▶ **Directions for this task**: Before you reproduce the entries that follow, strip out any image they contain and keep the rest exact.

***** Data for this task

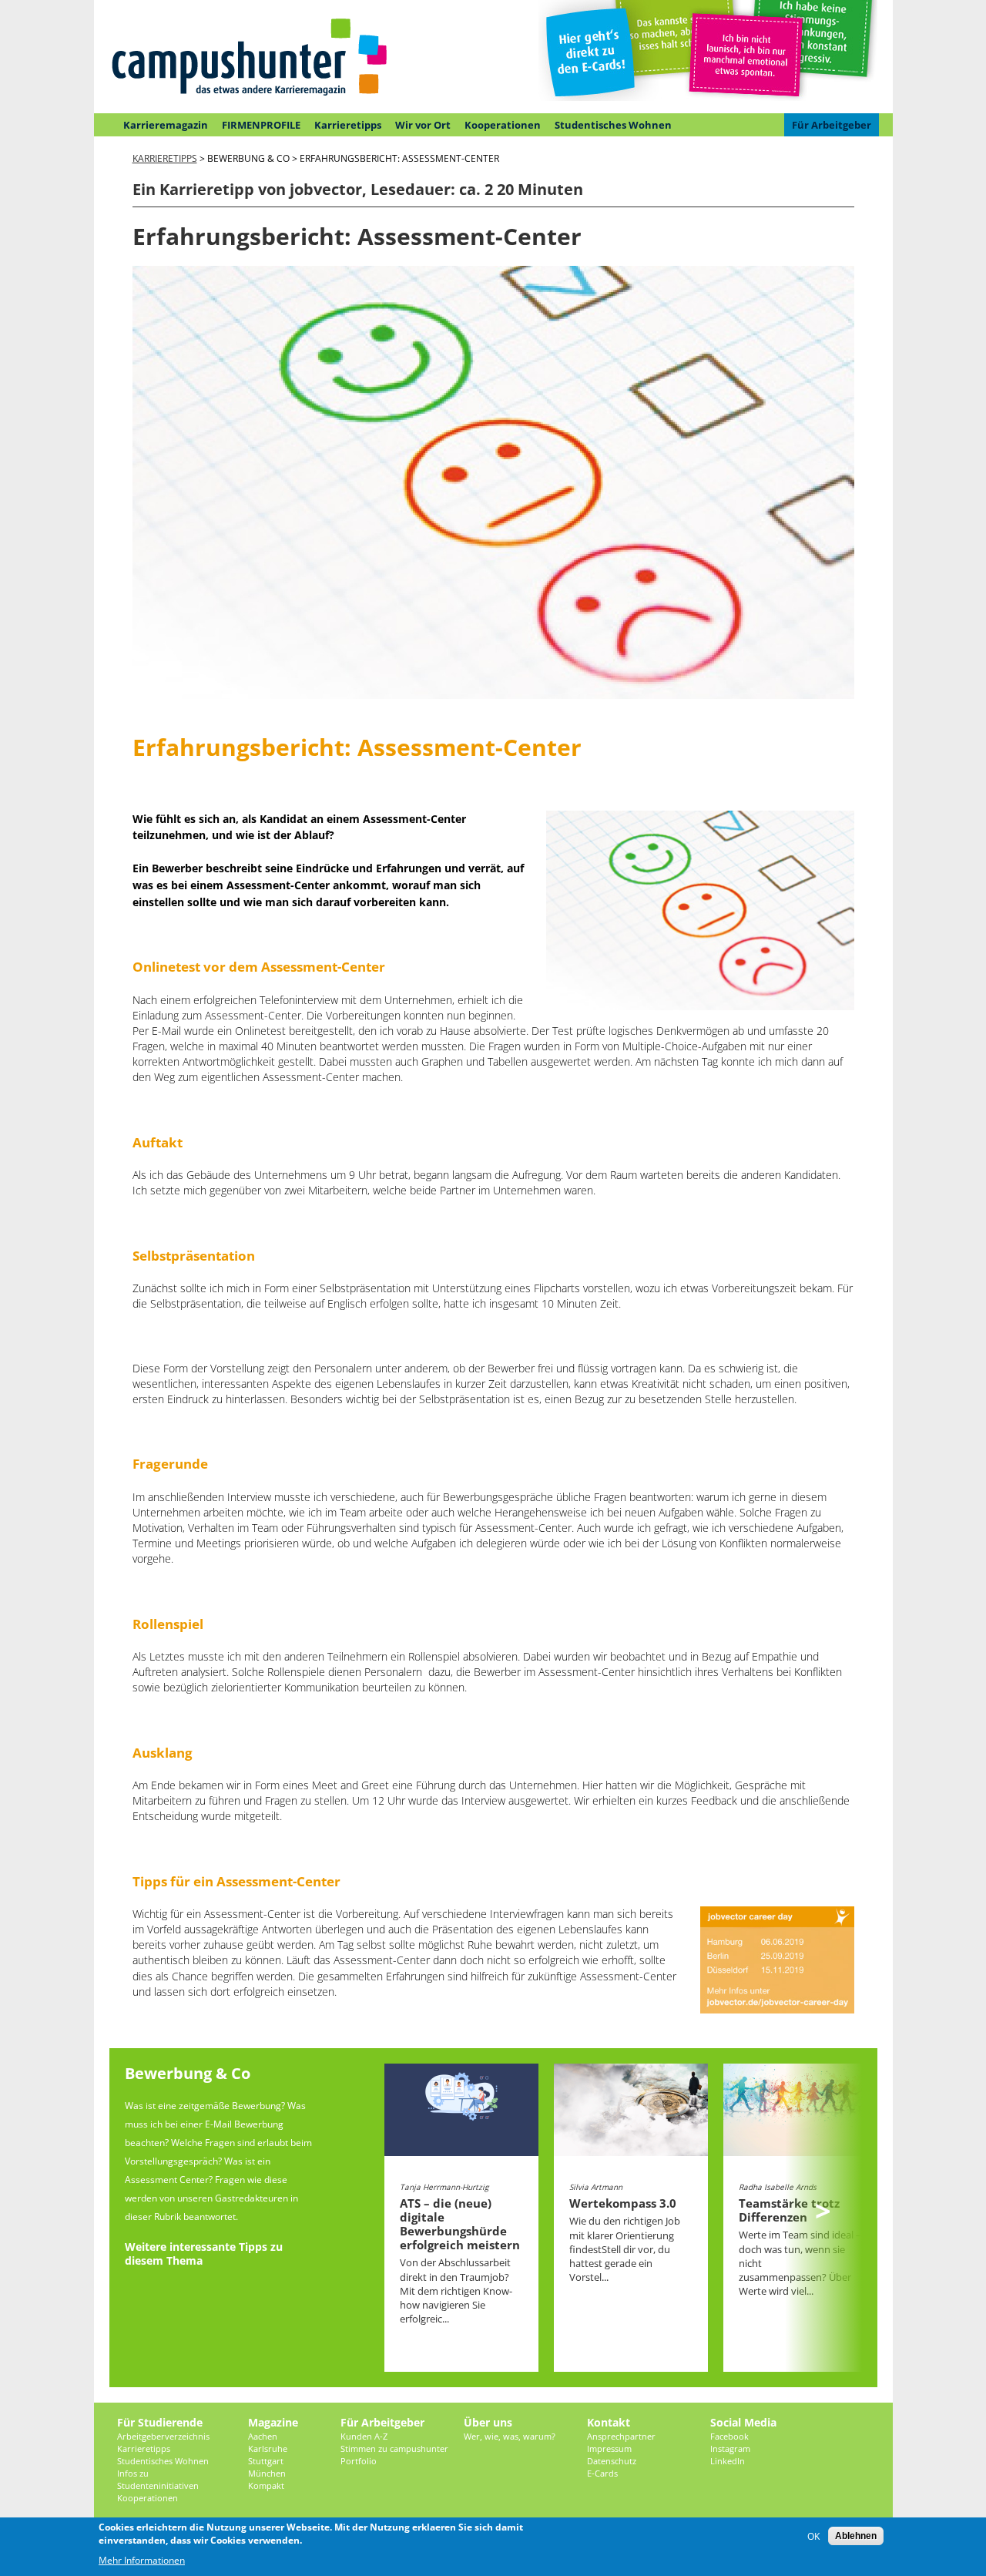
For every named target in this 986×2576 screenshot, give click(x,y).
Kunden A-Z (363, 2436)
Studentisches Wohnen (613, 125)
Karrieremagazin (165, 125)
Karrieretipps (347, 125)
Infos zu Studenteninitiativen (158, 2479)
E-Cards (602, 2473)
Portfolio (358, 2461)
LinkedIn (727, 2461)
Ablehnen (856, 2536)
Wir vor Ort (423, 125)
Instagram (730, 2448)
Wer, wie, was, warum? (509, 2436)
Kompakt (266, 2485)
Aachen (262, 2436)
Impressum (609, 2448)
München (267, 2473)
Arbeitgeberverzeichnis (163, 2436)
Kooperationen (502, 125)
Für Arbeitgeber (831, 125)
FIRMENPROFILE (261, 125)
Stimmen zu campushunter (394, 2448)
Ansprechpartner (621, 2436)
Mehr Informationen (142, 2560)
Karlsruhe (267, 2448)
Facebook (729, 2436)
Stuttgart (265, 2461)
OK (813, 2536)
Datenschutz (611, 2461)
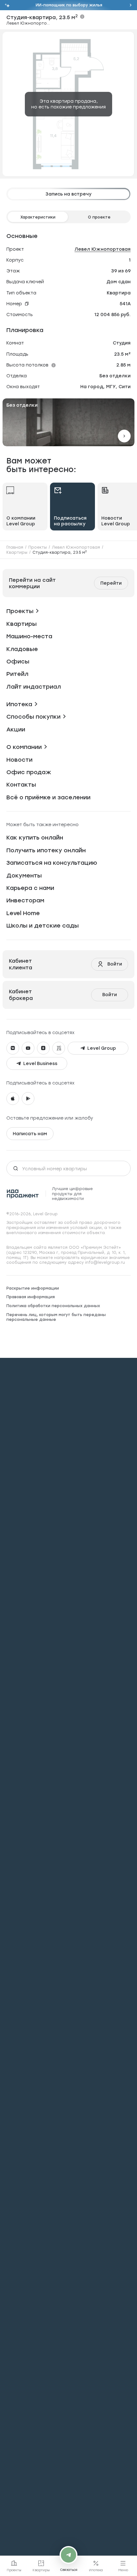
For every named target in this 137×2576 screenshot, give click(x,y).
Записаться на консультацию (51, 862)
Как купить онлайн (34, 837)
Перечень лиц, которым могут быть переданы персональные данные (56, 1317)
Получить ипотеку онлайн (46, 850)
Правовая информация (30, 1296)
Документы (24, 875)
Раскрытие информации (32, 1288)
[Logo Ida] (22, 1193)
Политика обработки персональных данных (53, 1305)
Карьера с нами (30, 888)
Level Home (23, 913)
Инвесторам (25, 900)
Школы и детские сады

**********

▶ **Written response**:
For every named target in this 986×2576 screenshot, give click(x,y).
Kunden A-Z (363, 2436)
Studentisches Wohnen (613, 125)
Karrieremagazin (165, 125)
Karrieretipps (347, 125)
Infos zu Studenteninitiativen (158, 2479)
E-Cards (602, 2473)
Portfolio (358, 2461)
LinkedIn (727, 2461)
Ablehnen (856, 2536)
Wir vor Ort (423, 125)
Instagram (730, 2448)
Wer, wie, was, warum? (509, 2436)
Kompakt (266, 2485)
Aachen (262, 2436)
Impressum (609, 2448)
München (267, 2473)
Arbeitgeberverzeichnis (163, 2436)
Kooperationen (502, 125)
Für Arbeitgeber (831, 125)
FIRMENPROFILE (261, 125)
Stimmen zu campushunter (394, 2448)
Ansprechpartner (621, 2436)
Mehr Informationen (142, 2560)
Karlsruhe (267, 2448)
Facebook (729, 2436)
Stuttgart (265, 2461)
OK (813, 2536)
Datenschutz (611, 2461)
For every named target in this 137×2576 screenshot, give click(x,y).
Записаться на консультацию (51, 862)
Как купить онлайн (34, 837)
Перечень лиц, которым могут быть переданы персональные данные (56, 1317)
Получить ипотеку онлайн (46, 850)
Правовая информация (30, 1296)
Документы (24, 875)
Раскрытие информации (32, 1288)
[Logo Ida] (22, 1193)
Политика обработки персональных данных (53, 1305)
Карьера с нами (30, 888)
Level Home (23, 913)
Инвесторам (25, 900)
Школы и детские сады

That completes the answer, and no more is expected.